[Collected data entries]
Segment Open
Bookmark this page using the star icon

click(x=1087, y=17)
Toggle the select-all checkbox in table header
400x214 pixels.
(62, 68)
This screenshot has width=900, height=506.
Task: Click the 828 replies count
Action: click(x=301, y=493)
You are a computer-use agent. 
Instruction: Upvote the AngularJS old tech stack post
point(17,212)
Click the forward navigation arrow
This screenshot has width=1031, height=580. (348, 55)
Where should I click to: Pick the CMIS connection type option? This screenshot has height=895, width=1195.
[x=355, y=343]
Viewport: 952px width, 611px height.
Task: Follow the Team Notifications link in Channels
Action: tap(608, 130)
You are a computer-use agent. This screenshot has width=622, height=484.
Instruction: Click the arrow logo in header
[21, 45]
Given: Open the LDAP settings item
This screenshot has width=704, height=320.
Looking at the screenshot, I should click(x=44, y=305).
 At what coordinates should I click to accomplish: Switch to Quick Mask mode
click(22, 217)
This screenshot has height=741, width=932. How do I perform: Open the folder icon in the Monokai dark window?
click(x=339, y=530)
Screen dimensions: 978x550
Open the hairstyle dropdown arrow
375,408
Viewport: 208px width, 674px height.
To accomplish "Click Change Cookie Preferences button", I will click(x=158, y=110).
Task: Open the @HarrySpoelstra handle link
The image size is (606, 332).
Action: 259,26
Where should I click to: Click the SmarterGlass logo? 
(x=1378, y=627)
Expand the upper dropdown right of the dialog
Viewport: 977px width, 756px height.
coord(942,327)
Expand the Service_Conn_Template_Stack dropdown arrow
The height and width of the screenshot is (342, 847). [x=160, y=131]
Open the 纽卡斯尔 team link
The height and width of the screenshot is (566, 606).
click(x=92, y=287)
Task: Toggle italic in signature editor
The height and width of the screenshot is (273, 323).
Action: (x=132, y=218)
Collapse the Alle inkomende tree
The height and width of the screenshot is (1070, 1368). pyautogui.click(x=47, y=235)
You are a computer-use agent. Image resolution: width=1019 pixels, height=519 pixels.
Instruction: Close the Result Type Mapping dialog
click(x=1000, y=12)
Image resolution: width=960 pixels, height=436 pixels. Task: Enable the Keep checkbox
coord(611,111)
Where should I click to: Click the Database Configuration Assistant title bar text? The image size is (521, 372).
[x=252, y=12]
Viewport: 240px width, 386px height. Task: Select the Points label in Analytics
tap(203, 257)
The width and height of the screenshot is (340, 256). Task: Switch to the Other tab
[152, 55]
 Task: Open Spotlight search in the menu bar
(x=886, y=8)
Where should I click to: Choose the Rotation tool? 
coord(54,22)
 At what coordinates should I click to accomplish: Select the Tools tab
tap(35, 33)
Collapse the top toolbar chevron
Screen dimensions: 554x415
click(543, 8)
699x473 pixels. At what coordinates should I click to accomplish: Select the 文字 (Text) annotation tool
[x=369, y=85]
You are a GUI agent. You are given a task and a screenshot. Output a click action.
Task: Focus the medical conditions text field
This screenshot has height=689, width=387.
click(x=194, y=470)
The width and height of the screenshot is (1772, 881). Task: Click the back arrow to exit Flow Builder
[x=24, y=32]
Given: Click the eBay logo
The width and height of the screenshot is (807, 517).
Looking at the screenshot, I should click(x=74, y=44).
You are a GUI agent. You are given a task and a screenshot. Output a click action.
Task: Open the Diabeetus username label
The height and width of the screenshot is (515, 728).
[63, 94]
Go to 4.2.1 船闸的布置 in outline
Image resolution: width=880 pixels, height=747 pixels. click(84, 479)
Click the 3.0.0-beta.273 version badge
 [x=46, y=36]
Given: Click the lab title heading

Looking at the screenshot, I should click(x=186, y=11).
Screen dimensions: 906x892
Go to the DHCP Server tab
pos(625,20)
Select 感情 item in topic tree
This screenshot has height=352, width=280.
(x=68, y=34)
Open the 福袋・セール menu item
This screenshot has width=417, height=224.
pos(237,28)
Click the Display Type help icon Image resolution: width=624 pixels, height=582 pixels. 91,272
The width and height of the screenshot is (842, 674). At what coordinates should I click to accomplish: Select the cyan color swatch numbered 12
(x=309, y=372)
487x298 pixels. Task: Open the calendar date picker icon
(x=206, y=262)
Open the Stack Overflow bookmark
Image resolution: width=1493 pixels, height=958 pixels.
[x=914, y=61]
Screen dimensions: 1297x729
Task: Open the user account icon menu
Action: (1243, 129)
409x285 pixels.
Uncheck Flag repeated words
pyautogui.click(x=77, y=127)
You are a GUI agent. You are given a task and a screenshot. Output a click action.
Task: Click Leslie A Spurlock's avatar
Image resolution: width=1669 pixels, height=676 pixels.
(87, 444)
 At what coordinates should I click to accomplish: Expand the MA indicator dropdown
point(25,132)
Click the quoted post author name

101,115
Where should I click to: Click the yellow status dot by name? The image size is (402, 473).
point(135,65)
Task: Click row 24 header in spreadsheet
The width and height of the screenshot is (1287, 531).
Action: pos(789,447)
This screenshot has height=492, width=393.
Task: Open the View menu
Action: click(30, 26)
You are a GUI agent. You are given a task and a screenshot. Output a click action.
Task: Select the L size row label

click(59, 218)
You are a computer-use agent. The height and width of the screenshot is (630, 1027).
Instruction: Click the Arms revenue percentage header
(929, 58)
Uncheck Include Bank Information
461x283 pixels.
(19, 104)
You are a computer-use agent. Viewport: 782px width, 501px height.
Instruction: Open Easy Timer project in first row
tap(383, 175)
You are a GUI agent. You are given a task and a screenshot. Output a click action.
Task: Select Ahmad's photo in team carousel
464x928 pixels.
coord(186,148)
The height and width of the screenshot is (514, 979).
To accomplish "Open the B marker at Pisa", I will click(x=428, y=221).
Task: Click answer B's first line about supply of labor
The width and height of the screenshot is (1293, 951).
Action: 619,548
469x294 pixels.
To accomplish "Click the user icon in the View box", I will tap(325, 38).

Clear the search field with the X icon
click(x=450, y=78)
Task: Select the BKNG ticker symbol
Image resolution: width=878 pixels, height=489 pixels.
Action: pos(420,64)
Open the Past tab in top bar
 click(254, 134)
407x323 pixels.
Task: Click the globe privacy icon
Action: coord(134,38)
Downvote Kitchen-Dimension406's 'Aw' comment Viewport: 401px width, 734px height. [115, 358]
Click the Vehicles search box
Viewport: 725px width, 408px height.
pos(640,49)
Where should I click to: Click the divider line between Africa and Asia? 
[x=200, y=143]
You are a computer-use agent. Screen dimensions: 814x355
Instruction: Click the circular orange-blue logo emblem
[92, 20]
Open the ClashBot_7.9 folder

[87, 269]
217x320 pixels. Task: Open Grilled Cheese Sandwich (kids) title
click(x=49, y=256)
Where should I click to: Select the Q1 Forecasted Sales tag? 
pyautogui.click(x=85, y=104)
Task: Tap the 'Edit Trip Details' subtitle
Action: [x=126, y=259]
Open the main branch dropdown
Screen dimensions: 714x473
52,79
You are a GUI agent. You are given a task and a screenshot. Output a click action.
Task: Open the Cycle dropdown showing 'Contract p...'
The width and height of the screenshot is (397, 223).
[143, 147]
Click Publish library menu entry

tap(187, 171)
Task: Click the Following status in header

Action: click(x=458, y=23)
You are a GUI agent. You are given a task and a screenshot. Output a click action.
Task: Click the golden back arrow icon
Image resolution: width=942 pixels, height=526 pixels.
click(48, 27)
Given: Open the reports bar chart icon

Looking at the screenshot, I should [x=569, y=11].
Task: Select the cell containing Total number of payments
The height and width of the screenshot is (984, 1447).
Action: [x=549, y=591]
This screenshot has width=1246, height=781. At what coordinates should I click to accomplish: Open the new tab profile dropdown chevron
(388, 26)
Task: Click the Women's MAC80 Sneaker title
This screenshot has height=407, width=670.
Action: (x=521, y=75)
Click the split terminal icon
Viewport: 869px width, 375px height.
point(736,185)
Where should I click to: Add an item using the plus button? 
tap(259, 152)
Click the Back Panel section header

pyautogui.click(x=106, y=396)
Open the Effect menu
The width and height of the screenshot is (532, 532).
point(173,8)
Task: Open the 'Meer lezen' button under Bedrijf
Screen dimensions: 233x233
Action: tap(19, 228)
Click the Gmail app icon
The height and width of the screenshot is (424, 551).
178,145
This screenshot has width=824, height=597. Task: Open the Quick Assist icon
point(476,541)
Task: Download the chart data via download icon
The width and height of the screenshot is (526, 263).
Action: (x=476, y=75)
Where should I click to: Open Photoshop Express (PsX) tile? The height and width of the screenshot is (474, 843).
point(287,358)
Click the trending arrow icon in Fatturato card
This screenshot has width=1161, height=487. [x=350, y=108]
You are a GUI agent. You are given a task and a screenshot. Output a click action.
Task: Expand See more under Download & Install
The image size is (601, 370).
Segment Closed
# [Your objective]
Above are the records; copy exactly the lines from the line with "Open the Stack Overflow bookmark" through the line with "Task: Click row 24 header in spreadsheet", both included.

# [Result of this exercise]
Open the Stack Overflow bookmark
Image resolution: width=1493 pixels, height=958 pixels.
[x=914, y=61]
Screen dimensions: 1297x729
Task: Open the user account icon menu
Action: (1243, 129)
409x285 pixels.
Uncheck Flag repeated words
pyautogui.click(x=77, y=127)
You are a GUI agent. You are given a task and a screenshot. Output a click action.
Task: Click Leslie A Spurlock's avatar
Image resolution: width=1669 pixels, height=676 pixels.
(87, 444)
 At what coordinates should I click to accomplish: Expand the MA indicator dropdown
point(25,132)
Click the quoted post author name

101,115
Where should I click to: Click the yellow status dot by name? The image size is (402, 473).
point(135,65)
Task: Click row 24 header in spreadsheet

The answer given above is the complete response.